# 3DS Nintendo Direct Discussion - February 14th



## Justin (Feb 14, 2013)

Out with the speculation, in with the live event discussion! Discuss the latest Nintendo Direct LIVE in this thread.

North America
Europe
Japan​


----------



## Joey (Feb 14, 2013)

3 MINUTES!


----------



## WeiMoote (Feb 14, 2013)

Wow, One Million watching the Direct.


----------



## Lauren (Feb 14, 2013)

I'm currently split screened between TBT and ND!


----------



## Gandalf (Feb 14, 2013)

I just know I'm going to hate myself in the next half hour for getting so hyped up for this BUT DAMN'T THERES 2 MINUTES TO GO!!


----------



## Lauren (Feb 14, 2013)

1 MINUTE!


----------



## Justin (Feb 14, 2013)

Lauren said:


> I'm currently split screened between TBT and ND!



Niiice. I'm running the stream on my iPad and TBT/ACNewLeaf.com split screened on my laptop.


----------



## Joey (Feb 14, 2013)

ITS STARTING!


----------



## Julie (Feb 14, 2013)

It starts now!! My body is ready!


----------



## Lauren (Feb 14, 2013)

OMG HES GOT A LUIGI HAT


----------



## Mint (Feb 14, 2013)

Luigi hat. Good, get Luigi's Mansion 2 out of the way now.


----------



## WeiMoote (Feb 14, 2013)

I want that Luigi hat...


----------



## Gandalf (Feb 14, 2013)

Mr Iwata looks so adorable with that hat hahaha


----------



## Justin (Feb 14, 2013)

_Multiple_ games? You got me hyped there Iwata!


----------



## Lauren (Feb 14, 2013)

D you think it's possible to buy the hat?


----------



## Joey (Feb 14, 2013)

Mine keeps on freezing!


----------



## swoonu (Feb 14, 2013)

woo! I woke up just in time!


----------



## Haihappen (Feb 14, 2013)

Luigi's Mansion looks great!


----------



## WeiMoote (Feb 14, 2013)

Mine keeps lagging!


----------



## Justin (Feb 14, 2013)

Looking forward to playing some Scarescraper with you guys in March.


----------



## Bea (Feb 14, 2013)

Oh wow I thought it was 6am but I get to watch it live ^^

Happy Valentine's Day everyone, here's to New Leaf!


----------



## Julie (Feb 14, 2013)

Multiplayer mode for Luigi's Mansion looks amazing!


----------



## Julie (Feb 14, 2013)

NEW MARIO + LUIGI RPG?! are you serious! aaaaaah!!!


----------



## Justin (Feb 14, 2013)

Surprise Mario and Luigi series game! IWATA DELIVERS!


----------



## Bea (Feb 14, 2013)

This lag better stop for AC.


----------



## Mint (Feb 14, 2013)

New Mario Golf - this summer


----------



## Bea (Feb 14, 2013)

Mario Golf looks cute. I've always liked Mario Sports, though Tennis and Baseball were my faaaaaves.

▶ Required actions:
- 1) Decide whether each statement agrees with the forum thread: (a) Justin was running the stream on an iPad. (b) Mint said the new Mario Golf arrives this winter. (c) WeiMoote mentioned one million people watching. Answer yes or no for each, quoting the deciding words.
- 2) According to the forum thread, in which month does Justin look forward to playing Scarescraper?
Base every response solely on the forum thread above.

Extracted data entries

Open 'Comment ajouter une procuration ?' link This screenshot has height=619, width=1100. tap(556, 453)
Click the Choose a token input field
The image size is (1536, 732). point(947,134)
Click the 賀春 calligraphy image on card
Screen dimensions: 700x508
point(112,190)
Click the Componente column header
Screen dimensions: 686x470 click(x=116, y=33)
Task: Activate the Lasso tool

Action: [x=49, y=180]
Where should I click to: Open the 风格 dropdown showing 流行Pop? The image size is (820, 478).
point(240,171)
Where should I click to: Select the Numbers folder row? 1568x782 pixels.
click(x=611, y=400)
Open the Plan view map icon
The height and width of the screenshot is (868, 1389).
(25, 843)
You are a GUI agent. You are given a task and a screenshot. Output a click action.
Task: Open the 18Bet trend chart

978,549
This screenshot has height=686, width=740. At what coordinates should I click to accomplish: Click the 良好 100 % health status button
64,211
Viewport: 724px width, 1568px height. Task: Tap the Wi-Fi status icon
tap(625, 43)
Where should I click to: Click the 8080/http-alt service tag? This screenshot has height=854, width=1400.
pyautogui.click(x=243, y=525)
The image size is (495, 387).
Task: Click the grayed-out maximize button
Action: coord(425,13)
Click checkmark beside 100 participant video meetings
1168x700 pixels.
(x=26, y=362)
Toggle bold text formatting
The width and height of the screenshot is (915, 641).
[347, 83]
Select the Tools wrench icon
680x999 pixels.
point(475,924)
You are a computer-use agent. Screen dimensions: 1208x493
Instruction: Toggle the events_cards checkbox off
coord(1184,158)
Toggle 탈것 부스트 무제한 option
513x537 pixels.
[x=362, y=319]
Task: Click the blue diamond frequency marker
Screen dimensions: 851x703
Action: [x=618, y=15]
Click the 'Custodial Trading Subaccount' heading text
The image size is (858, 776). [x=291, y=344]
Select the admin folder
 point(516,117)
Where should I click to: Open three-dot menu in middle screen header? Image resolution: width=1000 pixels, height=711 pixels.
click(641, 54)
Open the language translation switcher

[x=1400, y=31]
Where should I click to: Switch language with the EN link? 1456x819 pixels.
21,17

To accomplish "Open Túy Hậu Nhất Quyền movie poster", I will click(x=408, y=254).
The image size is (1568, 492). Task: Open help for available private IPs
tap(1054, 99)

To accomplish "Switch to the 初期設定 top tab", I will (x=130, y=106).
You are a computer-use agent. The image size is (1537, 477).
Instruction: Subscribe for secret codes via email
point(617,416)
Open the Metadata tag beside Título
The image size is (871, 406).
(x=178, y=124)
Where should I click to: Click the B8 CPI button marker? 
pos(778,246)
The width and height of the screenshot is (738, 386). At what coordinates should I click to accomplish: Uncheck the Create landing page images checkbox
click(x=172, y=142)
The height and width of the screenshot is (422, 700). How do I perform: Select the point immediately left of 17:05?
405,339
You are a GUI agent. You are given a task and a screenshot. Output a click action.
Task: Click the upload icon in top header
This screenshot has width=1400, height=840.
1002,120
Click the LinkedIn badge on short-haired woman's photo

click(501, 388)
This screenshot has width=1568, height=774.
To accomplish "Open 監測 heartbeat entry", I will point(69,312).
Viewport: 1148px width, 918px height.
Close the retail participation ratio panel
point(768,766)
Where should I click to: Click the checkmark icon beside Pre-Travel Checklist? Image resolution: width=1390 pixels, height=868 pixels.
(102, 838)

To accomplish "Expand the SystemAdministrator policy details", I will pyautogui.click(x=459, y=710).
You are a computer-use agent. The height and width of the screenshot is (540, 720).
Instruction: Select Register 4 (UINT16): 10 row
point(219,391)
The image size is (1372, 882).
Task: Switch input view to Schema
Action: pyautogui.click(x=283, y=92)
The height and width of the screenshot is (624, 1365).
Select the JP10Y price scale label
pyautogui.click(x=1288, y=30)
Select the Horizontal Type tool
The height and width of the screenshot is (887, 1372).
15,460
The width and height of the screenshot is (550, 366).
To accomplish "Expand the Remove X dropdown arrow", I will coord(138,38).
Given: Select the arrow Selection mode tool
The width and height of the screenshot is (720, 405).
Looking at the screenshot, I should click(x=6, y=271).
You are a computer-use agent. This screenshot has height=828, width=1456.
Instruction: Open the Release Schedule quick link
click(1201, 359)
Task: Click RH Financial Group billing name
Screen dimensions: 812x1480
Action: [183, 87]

▶ Answers to the exercise:
- 1)
(a) Yes: "I'm running the stream on my iPad"
(b) No: "New Mario Golf - this summer"
(c) Yes: "Wow, One Million watching the Direct."

- 2) March.